The Story
Why it exists.
The beginning
Midsummer Dream is built around a single idea: the summer you want to return to. Not the one you remember perfectly, but the one that still pulls you back every time a warm breeze hits. ESSNCE approaches fragrance as a personal archive of moments, and this one translates that longing into something you can actually wear. The brief was simple, a scent that feels like sunlight on bare arms, youthful but not juvenile, romantic but not heavy. What arrived was a composition that opens bright and stays longer than expected, a floral that earns its name by refusing to let go.

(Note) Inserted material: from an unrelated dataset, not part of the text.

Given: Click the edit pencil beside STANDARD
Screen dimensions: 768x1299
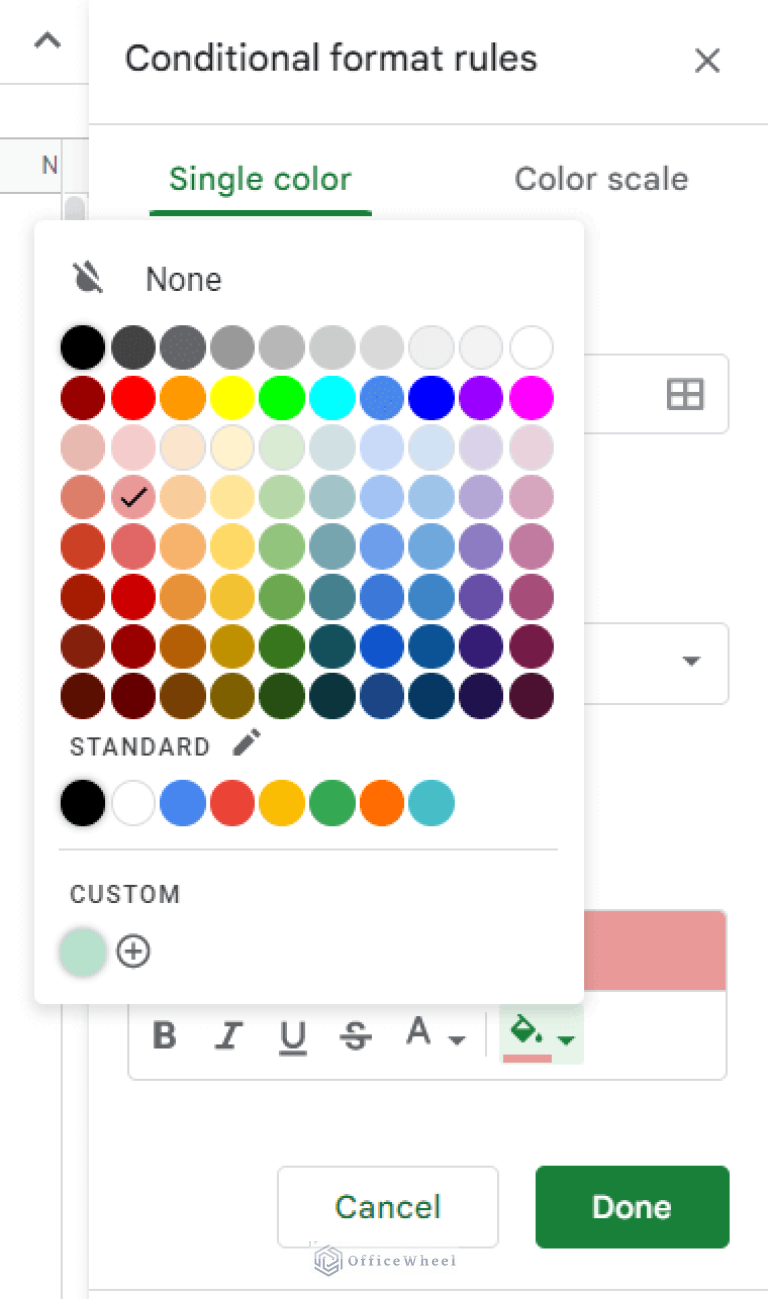Looking at the screenshot, I should [247, 743].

The note structure pulls in opposite directions and somehow holds. Grapefruit brings the sharp clarity of citrus peel; raspberry adds a tart berry sweetness that softens the bite. Pear bridges them, juicy, quiet, never overdone. Together they create an opening that reads as youthful without being sweet in the way candy or vanilla can be. The heart of apple blossom and violet is where the fragrance earns its sophistication: powdery, soft, the kind of floral that feels close to skin rather than projected outward. Jasmine and rose add warmth without tipping into heaviness. It's the balance that makes this work as an everyday scent rather than a special-occasion one.
The evolution
The opening hits bright and stays there for about thirty minutes, grapefruit leading, raspberry giving it a tartness that keeps things from going flat. Then the florals arrive. Apple blossom first, violet close behind, that powdery softness taking over while the citrus recedes but doesn't disappear. You can still catch it if you look for it. The drydown is where the fragrance earns its name. Musk wraps close to skin, cedarwood arrives quiet and woody, and the florals fade to a whisper. What stays is warm, intimate, and present, not projecting, not loud, but definitely still there. On most skin types, the full arc runs four to six hours. The next morning, there's a faint trace at the wrist. Not much. But enough to notice.
Cultural impact
Midsummer Dream arrived during a period when consumers were moving away from heavy, statement-making fragrances toward lighter, more personal scents. Its fresh, approachable character reflected changing attitudes toward fragrance as an intimate, rather than public, statement. The house philosophy treats scent as a personal archive, a collection of moments with nostalgic comfort subverted by unexpected twists. This approach resonated with younger demographics seeking authenticity over performance in their fragrance choices.